**Activity:**
Find every line below where the string "agent" shows up, and copy those lines.
══ Records
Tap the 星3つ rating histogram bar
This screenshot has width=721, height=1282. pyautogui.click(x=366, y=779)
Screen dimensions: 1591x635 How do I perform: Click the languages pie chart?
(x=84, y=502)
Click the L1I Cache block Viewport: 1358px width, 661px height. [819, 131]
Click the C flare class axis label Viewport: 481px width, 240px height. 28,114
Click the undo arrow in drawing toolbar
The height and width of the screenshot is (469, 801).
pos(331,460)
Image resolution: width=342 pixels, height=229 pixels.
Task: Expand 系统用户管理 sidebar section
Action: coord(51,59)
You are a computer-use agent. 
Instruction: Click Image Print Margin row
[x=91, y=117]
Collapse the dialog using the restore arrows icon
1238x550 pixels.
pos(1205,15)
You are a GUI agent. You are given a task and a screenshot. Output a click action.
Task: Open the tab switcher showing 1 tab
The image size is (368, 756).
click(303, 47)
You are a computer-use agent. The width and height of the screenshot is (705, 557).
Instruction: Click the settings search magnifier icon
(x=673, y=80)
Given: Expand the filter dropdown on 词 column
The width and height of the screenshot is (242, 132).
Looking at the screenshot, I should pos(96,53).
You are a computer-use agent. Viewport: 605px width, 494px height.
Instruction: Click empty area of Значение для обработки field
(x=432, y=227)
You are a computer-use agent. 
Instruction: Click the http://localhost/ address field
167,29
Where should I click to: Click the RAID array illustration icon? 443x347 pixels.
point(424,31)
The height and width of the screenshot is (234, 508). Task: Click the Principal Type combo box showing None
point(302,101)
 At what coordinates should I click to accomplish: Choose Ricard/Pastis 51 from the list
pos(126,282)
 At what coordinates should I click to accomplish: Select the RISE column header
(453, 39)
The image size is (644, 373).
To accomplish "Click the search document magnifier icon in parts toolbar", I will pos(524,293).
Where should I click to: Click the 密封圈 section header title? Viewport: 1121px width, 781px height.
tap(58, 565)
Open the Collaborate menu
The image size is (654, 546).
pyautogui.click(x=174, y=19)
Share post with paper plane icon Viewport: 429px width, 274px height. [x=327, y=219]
════
**Task response:**
You are a computer-use agent. 
You are a GUI agent. You are given a task and a screenshot. Output a click action.
You are a computer-use agent. The width and height of the screenshot is (705, 557).
You are a computer-use agent. Viewport: 605px width, 494px height.
You are a computer-use agent. 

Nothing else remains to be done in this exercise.